Yesterday the State Office of Financial Management (OFM) released estimates of how different initiatives on the ballot this fall would impact our ability to maintain core health care, education, and other vital public infrastructure.

Included is an analysis of Initiative1183 – a controversial measure that would largely dismantle our publicly-owned liquor distribution and retail system, and allow hard liquor to be sold at large grocery and retail stores and distributed via private distribution companies.

OFM found that I-1183 would increase state and local tax revenues in the coming years. However, such dramatic change to our liquor control system would entail implications beyond tax resources. Voters should carefully consider these implications, some of which are described below, before casting their vote.
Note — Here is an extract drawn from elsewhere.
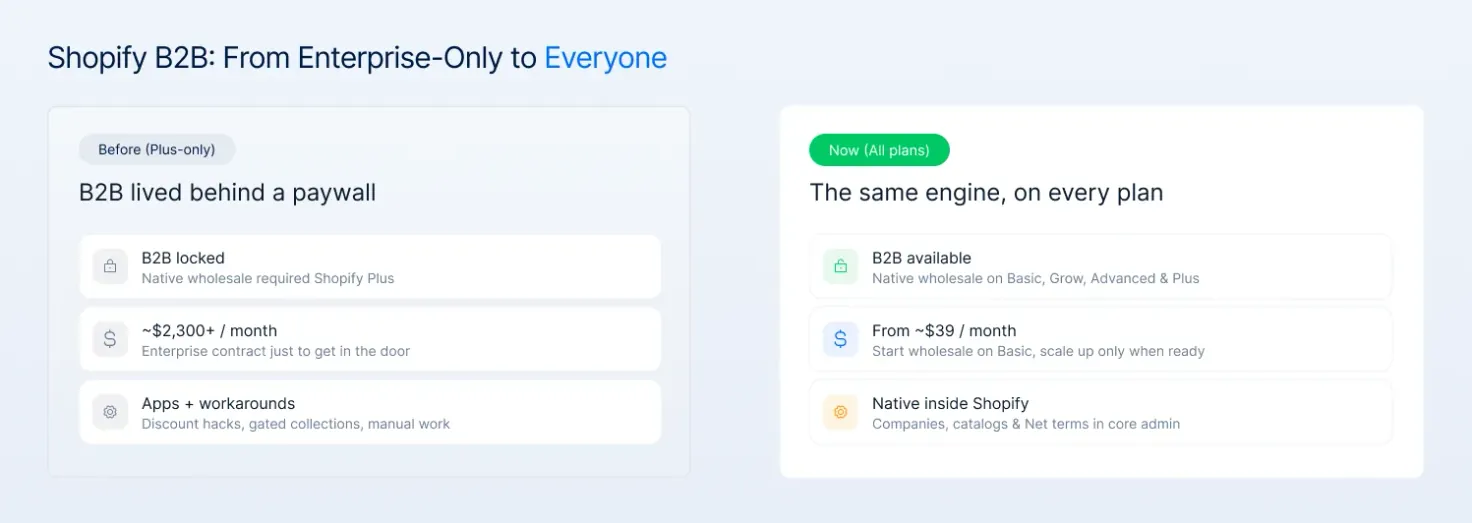This screenshot has height=523, width=1472.
Task: Click the text Native wholesale required Shopify Plus
Action: point(268,279)
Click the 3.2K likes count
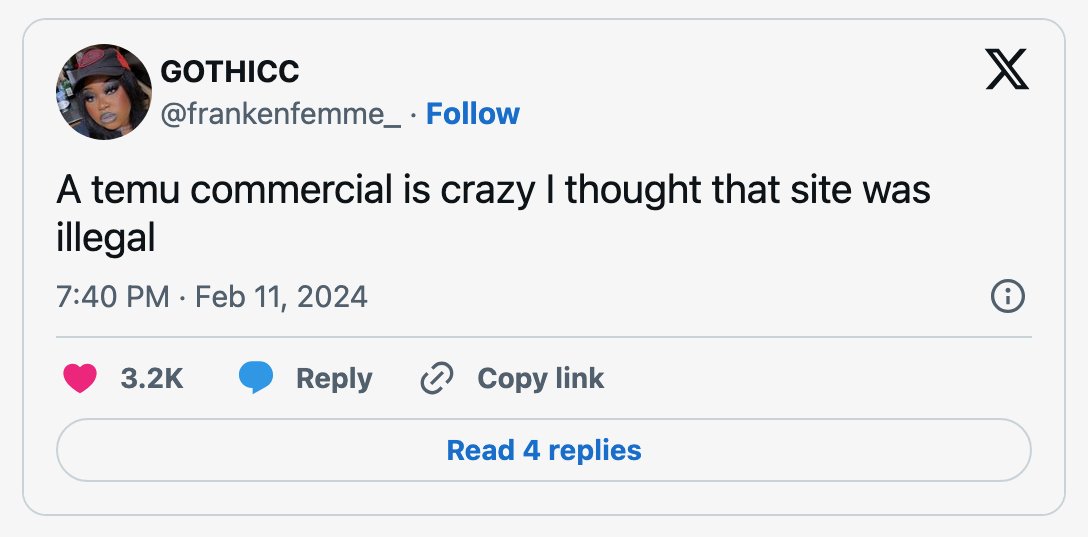 tap(152, 379)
Impact on state and local budget

In addition to strictly regulating sales of hard liquor in Washington, the current system provides much needed revenues via liquor taxes and “markup” or profit revenues. Relative to current liquor revenues, OFM estimated that I-1183 would have the following impacts on state and local government revenues:

  • State government revenues would increase by $51 million to $59 million per year through 2014. This increase would largely result from new fees that would be levied on private liquor retailers and distributors. After 2014, the revenue increase would fall to between $35 million and $42 million per year. This is because the new fees would fall to 5 percent from 10 percent of total liquor revenues for fiscal years 2015 and beyond.
  • Local government revenues would increase anywhere from $57 million to $63 million each year through 2014, which would also be attributable to new fees on liquor retailers and distributors. For fiscal years 2015 and beyond local revenue increases would fall to about $35 million per year, due to the liquor fee reductions described above.

 Potential public health, safety, and economic implications

  • Long-term public health and safety costs: OFM’s analysis does not account for future costs associated with greater consumption of hard liquor. They estimate that hard liquor sales (consumption) would increase by about five percent under I-1183. However, a 2010 report from the State Auditor’s Office estimated that consumption of hard liquor could increase by as much as 15 percent under a privatized liquor system similar to that proposed in I-1183. (1) Either way, our state could face increased public health and safety costs under the initiative – due to higher rates of drunk driving and other alcohol-related crimes.
  • Job losses could harm state economy: Nearly 1,000 state liquor store and distribution center employees would lose their jobs under I-1183. Nationwide, mass layoffs of front-line state and local government workers continue to slow our economic recovery. Here in Washington, adding hundreds of state workers to the unemployment rolls could hamper our own recovery efforts.
  • Impact on recent revenue-enhancing legislation: Earlier this year, the legislature enacted Senate Bill 5942, which directed OFM to solicit bids from private businesses to manage the state’s liquor warehousing and distribution facilities. If approved, the winning bid could be worth hundreds of millions of dollars in one-time state revenues. Initiative 1183 would repeal SB 5942.

Initiative 1183 would dramatically change Washington’s liquor control system. Washingtonians should carefully weigh the benefits of additional revenue with other implications of such a change when casting their vote in November.